Three New Research Papers Explore LLM Applications in Forecasting, Networks, and Political Bias

Researchers publish studies on enhancing LLMs for time-series forecasting, resource allocation in networks, and detecting political bias in language models.

Three New Research Papers Explore LLM Applications

Three research papers published on arXiv examine different aspects of large language model (LLM) applications and capabilities.

Time-Series Forecasting Enhancement

According to arXiv:2601.07903v1, researchers proposed a method for “Enhancing Large Language Models for Time-Series Forecasting via Vector-Injected In-Context Learning.” The paper addresses time series forecasting (TSF) as a key means to respond to changes in user behavior and usage patterns on the World Wide Web, noting that “In recent years, the large language models (LLMs) for TSF (LLM4TSF” have emerged in this space.

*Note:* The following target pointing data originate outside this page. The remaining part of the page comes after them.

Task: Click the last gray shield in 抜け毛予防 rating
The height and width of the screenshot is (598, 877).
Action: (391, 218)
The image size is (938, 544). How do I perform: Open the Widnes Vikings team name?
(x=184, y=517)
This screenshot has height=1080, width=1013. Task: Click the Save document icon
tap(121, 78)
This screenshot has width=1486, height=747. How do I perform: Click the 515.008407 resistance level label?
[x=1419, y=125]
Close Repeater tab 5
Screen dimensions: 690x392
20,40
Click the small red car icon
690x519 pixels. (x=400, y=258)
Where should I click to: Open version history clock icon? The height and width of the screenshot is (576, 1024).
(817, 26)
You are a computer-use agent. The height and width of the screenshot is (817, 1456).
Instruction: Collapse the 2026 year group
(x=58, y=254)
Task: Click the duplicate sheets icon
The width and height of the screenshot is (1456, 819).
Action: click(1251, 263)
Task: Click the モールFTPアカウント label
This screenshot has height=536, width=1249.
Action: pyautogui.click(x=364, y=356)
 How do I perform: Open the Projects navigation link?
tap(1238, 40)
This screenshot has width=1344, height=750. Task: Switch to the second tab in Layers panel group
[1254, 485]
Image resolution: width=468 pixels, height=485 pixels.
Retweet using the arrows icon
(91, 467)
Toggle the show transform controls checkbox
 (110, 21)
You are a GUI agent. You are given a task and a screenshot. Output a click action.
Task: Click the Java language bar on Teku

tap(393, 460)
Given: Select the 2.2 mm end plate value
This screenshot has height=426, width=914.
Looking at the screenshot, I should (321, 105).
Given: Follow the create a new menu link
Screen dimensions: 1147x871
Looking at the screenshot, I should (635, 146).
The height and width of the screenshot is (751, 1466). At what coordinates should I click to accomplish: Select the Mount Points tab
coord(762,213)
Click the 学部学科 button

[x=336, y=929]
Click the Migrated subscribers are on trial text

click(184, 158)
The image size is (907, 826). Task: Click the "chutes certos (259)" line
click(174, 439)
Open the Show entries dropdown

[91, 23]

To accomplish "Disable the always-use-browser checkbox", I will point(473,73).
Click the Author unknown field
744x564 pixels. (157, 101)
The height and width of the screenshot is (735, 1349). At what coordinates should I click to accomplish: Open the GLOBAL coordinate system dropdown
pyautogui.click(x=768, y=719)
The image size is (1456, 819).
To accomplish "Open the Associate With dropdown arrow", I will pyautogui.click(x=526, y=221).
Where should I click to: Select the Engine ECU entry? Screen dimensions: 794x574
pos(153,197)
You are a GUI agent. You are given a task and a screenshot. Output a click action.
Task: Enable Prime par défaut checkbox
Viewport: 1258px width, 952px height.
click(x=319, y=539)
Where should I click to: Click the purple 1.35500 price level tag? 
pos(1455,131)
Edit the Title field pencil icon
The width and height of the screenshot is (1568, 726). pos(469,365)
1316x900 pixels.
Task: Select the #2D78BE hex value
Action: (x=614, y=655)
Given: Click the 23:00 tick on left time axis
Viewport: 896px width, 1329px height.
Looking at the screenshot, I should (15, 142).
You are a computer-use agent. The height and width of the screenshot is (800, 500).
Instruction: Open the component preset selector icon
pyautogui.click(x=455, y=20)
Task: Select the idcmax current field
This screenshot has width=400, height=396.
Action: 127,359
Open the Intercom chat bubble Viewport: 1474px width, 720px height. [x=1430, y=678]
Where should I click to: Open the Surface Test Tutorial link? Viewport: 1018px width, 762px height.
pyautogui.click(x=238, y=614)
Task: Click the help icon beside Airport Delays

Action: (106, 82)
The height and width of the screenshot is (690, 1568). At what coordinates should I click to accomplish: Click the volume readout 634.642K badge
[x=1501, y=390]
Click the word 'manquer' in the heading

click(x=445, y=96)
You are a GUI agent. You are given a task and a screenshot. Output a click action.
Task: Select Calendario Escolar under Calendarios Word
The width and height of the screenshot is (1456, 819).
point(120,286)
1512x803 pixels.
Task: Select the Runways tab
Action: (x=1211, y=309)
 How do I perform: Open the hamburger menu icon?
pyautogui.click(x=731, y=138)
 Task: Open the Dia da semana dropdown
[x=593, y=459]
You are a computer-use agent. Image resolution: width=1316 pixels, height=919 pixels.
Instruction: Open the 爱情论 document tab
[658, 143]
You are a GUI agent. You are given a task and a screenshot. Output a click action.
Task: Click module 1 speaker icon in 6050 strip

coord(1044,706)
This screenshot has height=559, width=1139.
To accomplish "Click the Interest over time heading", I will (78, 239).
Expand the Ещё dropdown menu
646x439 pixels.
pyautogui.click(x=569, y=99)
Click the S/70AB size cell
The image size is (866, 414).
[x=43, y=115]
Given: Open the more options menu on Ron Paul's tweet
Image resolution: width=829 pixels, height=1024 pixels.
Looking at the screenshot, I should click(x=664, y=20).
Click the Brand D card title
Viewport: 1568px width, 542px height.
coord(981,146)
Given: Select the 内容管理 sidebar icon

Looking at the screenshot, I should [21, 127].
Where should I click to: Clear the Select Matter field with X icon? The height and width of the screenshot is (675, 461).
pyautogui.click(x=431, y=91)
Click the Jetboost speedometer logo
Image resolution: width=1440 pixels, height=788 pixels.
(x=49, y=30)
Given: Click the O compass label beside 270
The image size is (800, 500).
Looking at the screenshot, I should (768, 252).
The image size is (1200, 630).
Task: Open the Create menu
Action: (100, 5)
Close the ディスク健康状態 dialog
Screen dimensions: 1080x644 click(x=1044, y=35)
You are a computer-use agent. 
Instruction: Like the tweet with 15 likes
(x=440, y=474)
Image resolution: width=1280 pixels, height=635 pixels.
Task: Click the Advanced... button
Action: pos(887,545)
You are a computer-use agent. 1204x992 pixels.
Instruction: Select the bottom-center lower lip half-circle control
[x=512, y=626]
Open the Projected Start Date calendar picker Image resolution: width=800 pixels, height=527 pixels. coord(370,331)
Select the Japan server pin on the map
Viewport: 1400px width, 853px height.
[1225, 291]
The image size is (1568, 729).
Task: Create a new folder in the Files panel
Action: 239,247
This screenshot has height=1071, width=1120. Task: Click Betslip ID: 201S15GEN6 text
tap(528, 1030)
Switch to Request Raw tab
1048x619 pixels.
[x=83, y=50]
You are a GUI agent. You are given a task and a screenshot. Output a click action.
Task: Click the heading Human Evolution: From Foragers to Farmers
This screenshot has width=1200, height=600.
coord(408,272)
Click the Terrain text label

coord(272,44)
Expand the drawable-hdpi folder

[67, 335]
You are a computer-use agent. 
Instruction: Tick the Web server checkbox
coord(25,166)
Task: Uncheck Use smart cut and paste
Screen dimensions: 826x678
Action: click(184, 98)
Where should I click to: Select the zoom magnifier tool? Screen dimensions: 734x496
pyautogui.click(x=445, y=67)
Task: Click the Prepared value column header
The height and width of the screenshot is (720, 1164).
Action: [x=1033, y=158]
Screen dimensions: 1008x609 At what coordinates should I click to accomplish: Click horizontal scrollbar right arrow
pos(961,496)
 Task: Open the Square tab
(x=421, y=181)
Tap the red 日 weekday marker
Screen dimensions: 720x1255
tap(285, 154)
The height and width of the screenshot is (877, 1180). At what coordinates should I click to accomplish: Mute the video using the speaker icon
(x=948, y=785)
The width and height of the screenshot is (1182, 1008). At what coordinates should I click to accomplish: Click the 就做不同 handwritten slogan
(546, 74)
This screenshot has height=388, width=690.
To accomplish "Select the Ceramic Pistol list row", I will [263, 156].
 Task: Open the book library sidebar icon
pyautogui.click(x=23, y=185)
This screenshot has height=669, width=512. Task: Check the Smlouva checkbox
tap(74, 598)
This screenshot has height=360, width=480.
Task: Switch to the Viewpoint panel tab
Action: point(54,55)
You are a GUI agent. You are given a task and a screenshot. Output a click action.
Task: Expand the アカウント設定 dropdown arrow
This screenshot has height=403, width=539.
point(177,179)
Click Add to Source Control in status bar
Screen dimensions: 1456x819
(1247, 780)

Non-Terrestrial Network Resource Allocation

A second paper (arXiv:2601.08254v1) explores “Large Artificial Intelligence Model Guided Deep Reinforcement Learning for Resource Allocation in Non Terrestrial Networks.” According to the abstract, Large AI Models (LAM) “have been proposed to applications of Non-Terrestrial Networks (NTN), that offer better performance with its great generalization and reduced task specific trainings.” The researchers propose a Deep Reinforcement Learning (DRL) agent for this application.

Political Bias Detection

The third paper (arXiv:2601.08785v1) examines political biases in LLMs using parliamentary voting records. According to the researchers, “As large language models (LLMs) become deeply embedded in digital platforms and decision-making systems, concerns about their political biases have grown.” While “substantial work has examined social biases such as gender and race,” the paper focuses on systematic studies of political bias.